##### Materials provided #####

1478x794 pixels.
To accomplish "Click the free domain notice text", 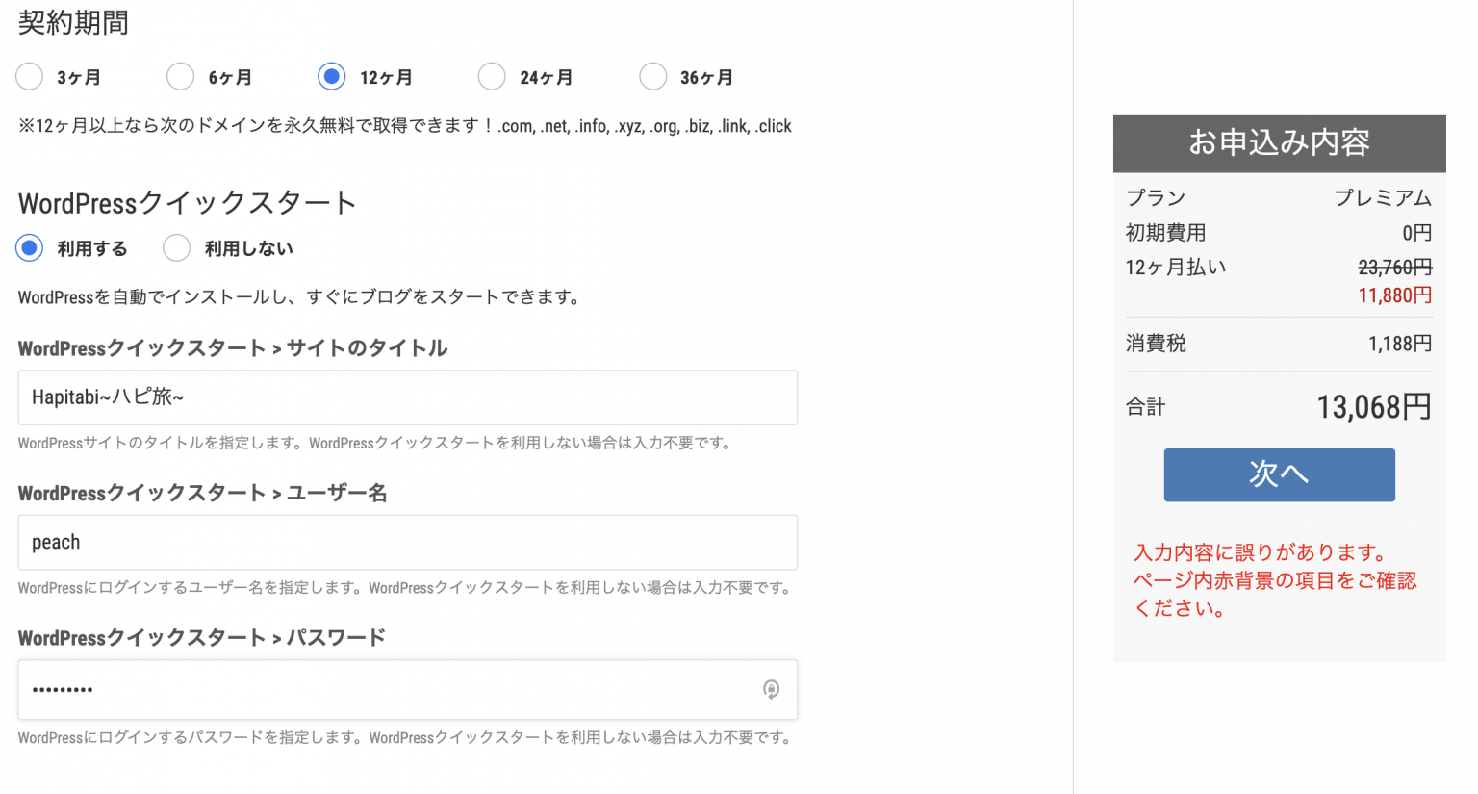I will pyautogui.click(x=404, y=126).
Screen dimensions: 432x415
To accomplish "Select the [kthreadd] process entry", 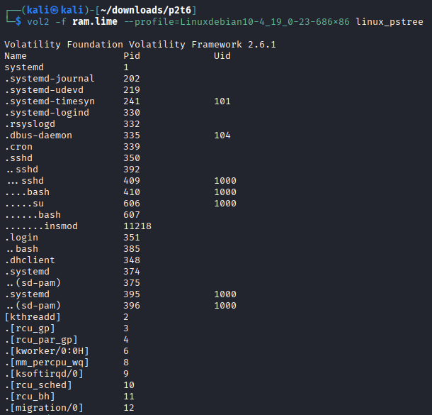I will (x=33, y=316).
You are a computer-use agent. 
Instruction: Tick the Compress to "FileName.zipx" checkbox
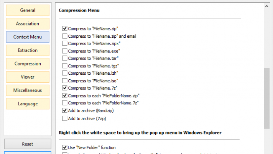coord(65,44)
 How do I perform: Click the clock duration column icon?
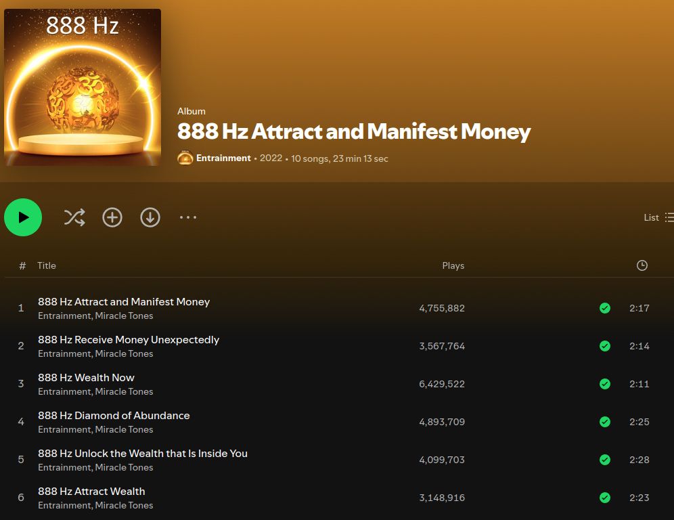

#####

:: Your objective ::
Give back exactly the lines from the one that contains "Instruction: Tick the" to the final line of the data above, both included, with all pictures removed.

:: Solution to this task ::
Instruction: Tick the Compress to "FileName.zipx" checkbox
coord(65,44)
 How do I perform: Click the clock duration column icon?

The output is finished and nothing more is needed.